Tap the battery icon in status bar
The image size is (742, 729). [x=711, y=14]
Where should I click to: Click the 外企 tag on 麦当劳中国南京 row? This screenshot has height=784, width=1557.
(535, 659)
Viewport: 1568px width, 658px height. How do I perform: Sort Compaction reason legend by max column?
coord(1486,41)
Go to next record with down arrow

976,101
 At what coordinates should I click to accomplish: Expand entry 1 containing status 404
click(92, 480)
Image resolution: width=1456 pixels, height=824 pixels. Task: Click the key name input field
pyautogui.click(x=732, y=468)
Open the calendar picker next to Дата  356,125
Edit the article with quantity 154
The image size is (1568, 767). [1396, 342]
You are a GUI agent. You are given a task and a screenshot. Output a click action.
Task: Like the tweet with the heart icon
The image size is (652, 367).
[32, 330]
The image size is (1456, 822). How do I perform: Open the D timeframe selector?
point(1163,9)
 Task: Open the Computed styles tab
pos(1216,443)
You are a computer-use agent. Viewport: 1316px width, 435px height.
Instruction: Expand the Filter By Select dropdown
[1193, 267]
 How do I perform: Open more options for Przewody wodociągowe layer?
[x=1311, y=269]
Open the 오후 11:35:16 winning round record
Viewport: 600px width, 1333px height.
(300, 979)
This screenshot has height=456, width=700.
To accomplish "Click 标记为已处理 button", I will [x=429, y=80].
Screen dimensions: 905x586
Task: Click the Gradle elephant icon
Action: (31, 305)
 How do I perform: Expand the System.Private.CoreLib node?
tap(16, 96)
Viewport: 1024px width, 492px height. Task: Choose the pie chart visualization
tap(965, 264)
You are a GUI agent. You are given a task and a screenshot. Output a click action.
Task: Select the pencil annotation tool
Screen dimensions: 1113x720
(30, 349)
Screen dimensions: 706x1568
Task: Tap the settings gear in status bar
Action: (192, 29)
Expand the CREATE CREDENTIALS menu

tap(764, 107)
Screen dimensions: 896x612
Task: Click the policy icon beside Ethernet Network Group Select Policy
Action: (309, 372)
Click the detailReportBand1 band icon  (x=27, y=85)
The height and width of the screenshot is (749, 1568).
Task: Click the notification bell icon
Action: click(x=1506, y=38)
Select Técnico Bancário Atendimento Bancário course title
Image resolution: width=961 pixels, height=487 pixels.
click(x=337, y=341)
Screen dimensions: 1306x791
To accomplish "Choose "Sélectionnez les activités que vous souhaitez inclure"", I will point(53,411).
####################
**TASK OBJECTIVE**
Repeat, word for word, all the lines above.

**ANSWER SPACE**
Tap the battery icon in status bar
The image size is (742, 729). [x=711, y=14]
Where should I click to: Click the 外企 tag on 麦当劳中国南京 row? This screenshot has height=784, width=1557.
(535, 659)
Viewport: 1568px width, 658px height. How do I perform: Sort Compaction reason legend by max column?
coord(1486,41)
Go to next record with down arrow

976,101
 At what coordinates should I click to accomplish: Expand entry 1 containing status 404
click(92, 480)
Image resolution: width=1456 pixels, height=824 pixels. Task: Click the key name input field
pyautogui.click(x=732, y=468)
Open the calendar picker next to Дата  356,125
Edit the article with quantity 154
The image size is (1568, 767). [1396, 342]
You are a GUI agent. You are given a task and a screenshot. Output a click action.
Task: Like the tweet with the heart icon
The image size is (652, 367).
[32, 330]
The image size is (1456, 822). How do I perform: Open the D timeframe selector?
point(1163,9)
 Task: Open the Computed styles tab
pos(1216,443)
You are a computer-use agent. Viewport: 1316px width, 435px height.
Instruction: Expand the Filter By Select dropdown
[1193, 267]
 How do I perform: Open more options for Przewody wodociągowe layer?
[x=1311, y=269]
Open the 오후 11:35:16 winning round record
Viewport: 600px width, 1333px height.
(300, 979)
This screenshot has height=456, width=700.
To accomplish "Click 标记为已处理 button", I will [x=429, y=80].
Screen dimensions: 905x586
Task: Click the Gradle elephant icon
Action: (31, 305)
 How do I perform: Expand the System.Private.CoreLib node?
tap(16, 96)
Viewport: 1024px width, 492px height. Task: Choose the pie chart visualization
tap(965, 264)
You are a GUI agent. You are given a task and a screenshot. Output a click action.
Task: Select the pencil annotation tool
Screen dimensions: 1113x720
(30, 349)
Screen dimensions: 706x1568
Task: Tap the settings gear in status bar
Action: (192, 29)
Expand the CREATE CREDENTIALS menu

tap(764, 107)
Screen dimensions: 896x612
Task: Click the policy icon beside Ethernet Network Group Select Policy
Action: (309, 372)
Click the detailReportBand1 band icon  (x=27, y=85)
The height and width of the screenshot is (749, 1568).
Task: Click the notification bell icon
Action: click(x=1506, y=38)
Select Técnico Bancário Atendimento Bancário course title
Image resolution: width=961 pixels, height=487 pixels.
click(x=337, y=341)
Screen dimensions: 1306x791
To accomplish "Choose "Sélectionnez les activités que vous souhaitez inclure"", I will point(53,411).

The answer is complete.